Comparison of activation functions 2. Winner = FTSwish+

I finally finished a whole series of runs using ImageWoof and XResNet 50. Per Jeremy’s suggestion, this time I ran them for 80 epochs, and also recorded the results at epoch 20.
In order to try and strengthen the results, I ran the previous first (TRelu) and second place (FTSwish+) 2x.

The winner was handily FTSwish+ for ImageWoof (won both times run). FTSwish+ was in second place on ImageNette…so overall recommendation for image recognition seems to be FTSWish+.

As you can see, FTSWish+ was consistently in the top. Not shown on this chart is that I ran Relu once before and the results were pretty poor…but somehow that notebook got cleared of it’s results when I went back to record them, and I’m out of GPU credits at this point to re-run. As I recall it was closer to 66% or so that time, or close to GRelu basically.

In terms of computational efficiency, Relu was fastest averaging 2:01 per epoch. TRelu was 2:30, FastSwish+ was around 2:49.
Thus, there is a tradeoff of time for accuracy.

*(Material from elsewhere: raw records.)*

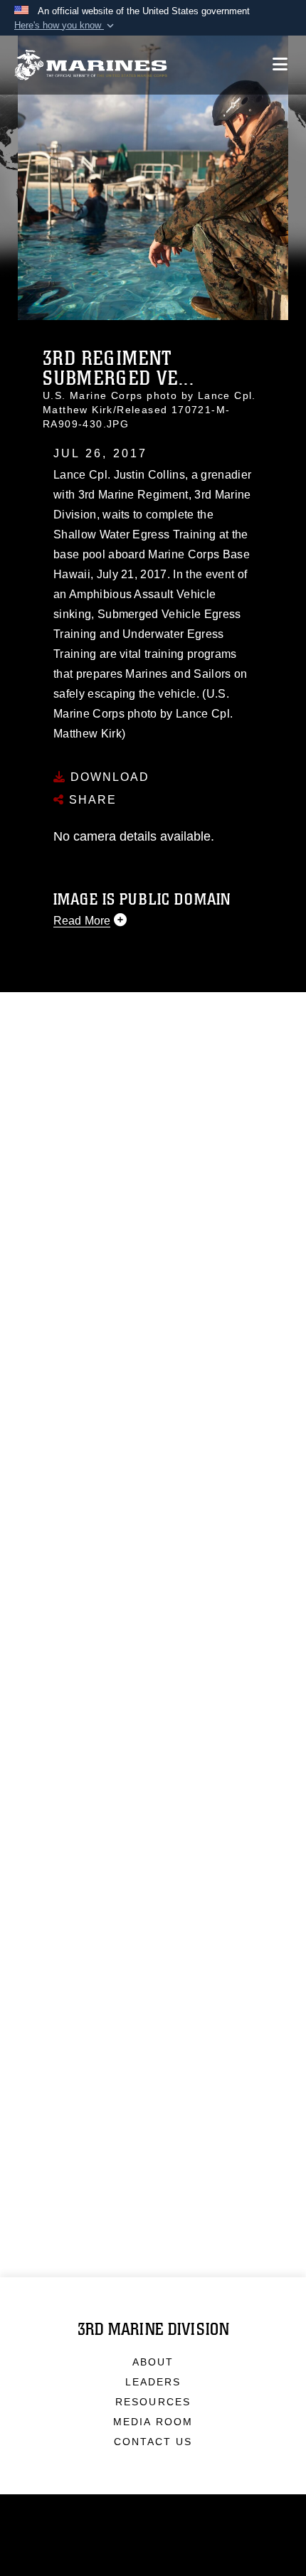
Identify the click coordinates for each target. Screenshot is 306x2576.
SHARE (91, 800)
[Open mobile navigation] (280, 64)
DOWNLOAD (107, 777)
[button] (65, 25)
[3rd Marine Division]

Code for FTSwish+ is here if you’d like to try it out:

I’m unclear why the slight bulge on positive values for FTSwish+ would enhance the results, but apparently it does. The whole point of TRelu was to remove that bulge while keeping the negative threshold, but it out-performed TRelu.
As an added note, the mean shifting (thanks to Jeremy and our course here) definitely improves the performance vs the original FTSwish.